Uma criança com síndrome de Down é submetida à correção cirúrgica de doença de Hirschsprung. Não há descrição de nenhuma intercorrência técnica. Essa criança tem uma maior predisposição ao desenvolvimento da seguinte complicação tardia:
- A)constipação
Constipação pode persistir em alguns pacientes, mas não é a complicação tardia mais típica e temida após a correção cirúrgica.
- B)enterocolite
Correta, porque a enterocolite associada à doença de Hirschsprung é uma complicação tardia clássica e pode ocorrer mesmo após a cirurgia.
- C)estenose
Estenose pode ocorrer como complicação cirúrgica, mas não é a associação mais cobrada como risco tardio predominante nessa condição.
- D)diarreia
Diarreia isolada não é a complicação tardia característica; quando aparece, deve fazer pensar mais em enterocolite do que em um efeito esperado do pós-operatório.
Gabarito: B
A doença de Hirschsprung é uma aganglionose congênita do intestino, causando obstrução funcional e geralmente exigindo correção cirúrgica. Depois da cirurgia, a criança pode evoluir bem, mas existe uma complicação tardia que merece atenção especial: a enterocolite associada à doença de Hirschsprung, que pode ocorrer mesmo após o reparo cirúrgico e é uma das principais causas de morbidade nessa condição.
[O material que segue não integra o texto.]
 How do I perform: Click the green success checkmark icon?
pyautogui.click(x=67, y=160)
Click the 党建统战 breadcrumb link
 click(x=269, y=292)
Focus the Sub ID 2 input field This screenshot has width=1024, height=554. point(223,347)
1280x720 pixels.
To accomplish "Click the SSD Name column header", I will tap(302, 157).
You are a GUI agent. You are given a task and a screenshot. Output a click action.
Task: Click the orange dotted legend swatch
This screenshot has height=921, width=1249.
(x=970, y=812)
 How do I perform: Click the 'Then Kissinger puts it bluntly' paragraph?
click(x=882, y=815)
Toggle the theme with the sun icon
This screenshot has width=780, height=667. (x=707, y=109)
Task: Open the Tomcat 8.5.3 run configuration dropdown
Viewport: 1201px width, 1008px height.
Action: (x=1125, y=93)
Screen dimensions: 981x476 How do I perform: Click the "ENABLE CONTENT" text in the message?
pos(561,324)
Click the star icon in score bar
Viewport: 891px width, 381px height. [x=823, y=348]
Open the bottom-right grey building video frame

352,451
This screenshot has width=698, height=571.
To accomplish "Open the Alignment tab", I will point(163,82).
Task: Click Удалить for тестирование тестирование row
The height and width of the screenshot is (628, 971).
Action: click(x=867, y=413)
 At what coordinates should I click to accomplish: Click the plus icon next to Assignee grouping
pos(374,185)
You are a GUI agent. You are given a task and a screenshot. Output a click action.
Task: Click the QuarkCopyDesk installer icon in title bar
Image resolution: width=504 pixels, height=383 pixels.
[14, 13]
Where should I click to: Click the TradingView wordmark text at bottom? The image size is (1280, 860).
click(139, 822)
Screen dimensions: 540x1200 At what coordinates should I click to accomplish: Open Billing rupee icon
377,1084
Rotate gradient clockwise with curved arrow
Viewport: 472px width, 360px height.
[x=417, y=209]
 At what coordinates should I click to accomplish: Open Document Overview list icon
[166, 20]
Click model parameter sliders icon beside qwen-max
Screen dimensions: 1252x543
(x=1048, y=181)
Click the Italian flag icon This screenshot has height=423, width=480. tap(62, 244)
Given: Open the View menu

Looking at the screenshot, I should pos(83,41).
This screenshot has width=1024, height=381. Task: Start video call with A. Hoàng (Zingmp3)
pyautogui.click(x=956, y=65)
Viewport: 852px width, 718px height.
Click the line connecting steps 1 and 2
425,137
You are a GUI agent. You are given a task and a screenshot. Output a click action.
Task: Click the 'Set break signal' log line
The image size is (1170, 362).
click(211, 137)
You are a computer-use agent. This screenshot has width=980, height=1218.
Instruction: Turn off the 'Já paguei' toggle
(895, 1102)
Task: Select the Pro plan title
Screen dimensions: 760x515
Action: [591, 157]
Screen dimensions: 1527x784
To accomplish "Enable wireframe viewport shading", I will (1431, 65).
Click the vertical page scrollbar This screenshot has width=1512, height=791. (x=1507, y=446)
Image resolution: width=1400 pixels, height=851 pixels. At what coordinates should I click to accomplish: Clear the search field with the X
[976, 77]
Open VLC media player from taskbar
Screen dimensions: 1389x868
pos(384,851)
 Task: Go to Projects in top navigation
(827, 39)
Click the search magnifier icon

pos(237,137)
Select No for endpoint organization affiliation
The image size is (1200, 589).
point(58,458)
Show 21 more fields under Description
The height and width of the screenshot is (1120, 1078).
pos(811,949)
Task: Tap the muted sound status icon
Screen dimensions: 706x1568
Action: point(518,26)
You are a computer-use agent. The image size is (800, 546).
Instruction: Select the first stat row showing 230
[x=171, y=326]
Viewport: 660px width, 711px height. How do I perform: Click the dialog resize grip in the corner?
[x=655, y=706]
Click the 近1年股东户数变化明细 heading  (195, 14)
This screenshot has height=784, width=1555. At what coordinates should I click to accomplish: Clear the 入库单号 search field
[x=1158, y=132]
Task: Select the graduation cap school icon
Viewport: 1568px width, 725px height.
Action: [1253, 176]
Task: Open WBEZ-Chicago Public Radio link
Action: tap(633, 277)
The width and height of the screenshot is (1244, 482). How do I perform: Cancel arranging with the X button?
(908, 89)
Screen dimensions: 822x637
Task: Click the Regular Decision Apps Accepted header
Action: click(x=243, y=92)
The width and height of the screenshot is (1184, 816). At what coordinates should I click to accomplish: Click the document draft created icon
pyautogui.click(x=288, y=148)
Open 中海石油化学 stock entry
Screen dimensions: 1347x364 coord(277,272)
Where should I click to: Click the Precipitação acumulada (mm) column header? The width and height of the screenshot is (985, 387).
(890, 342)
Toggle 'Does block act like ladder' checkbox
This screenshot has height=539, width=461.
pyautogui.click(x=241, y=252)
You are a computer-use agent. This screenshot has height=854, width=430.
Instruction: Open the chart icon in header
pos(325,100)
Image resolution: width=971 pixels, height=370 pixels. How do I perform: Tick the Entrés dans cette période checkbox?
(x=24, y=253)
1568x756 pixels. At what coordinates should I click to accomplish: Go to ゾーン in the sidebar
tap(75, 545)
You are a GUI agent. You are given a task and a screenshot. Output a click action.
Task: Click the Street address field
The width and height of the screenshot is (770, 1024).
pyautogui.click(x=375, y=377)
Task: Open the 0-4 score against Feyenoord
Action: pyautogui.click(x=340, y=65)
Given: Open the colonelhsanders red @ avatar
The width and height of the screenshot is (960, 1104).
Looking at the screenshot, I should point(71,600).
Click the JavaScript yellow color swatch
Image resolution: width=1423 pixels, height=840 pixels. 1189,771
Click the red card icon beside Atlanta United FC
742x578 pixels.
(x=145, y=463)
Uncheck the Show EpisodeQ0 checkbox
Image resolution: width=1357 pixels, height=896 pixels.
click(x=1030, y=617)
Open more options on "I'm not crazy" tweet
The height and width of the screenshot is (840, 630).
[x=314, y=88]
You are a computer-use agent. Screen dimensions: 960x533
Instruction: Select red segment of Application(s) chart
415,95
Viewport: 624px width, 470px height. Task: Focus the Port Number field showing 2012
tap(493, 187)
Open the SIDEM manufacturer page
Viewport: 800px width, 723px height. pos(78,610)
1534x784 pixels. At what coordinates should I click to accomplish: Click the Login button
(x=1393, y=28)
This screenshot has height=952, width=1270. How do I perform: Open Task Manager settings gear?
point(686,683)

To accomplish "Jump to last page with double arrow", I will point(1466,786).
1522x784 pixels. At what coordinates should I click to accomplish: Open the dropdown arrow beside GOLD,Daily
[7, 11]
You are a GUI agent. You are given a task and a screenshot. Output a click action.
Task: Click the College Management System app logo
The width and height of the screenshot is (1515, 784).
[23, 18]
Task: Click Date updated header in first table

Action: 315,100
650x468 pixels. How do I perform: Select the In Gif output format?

Na prática, essa enterocolite aparece com distensão abdominal, febre, diarreia, vômitos e piora do estado geral. Em criança com síndrome de Down, o risco é ainda maior, porque a associação entre síndrome de Down e doença de Hirschsprung é clássica, e esses pacientes têm maior chance de complicações intestinais ao longo do seguimento. Por isso, o gabarito é a letra B. A cirurgia corrige o segmento agangliônico, mas não elimina totalmente o risco de inflamação intestinal grave depois do procedimento. Ou seja, o intestino pode “dar trabalho” mesmo depois de aparentemente resolvido o problema mecânico. As demais alternativas não representam a complicação tardia mais característica nesse cenário. Constipação pode acontecer em alguns contextos, estenose é complicação cirúrgica possível, e diarreia isolada não é o achado clássico cobrado como risco tardio principal. O ponto de prova é reconhecer a enterocolite pós-operatória como a complicação de maior relevância.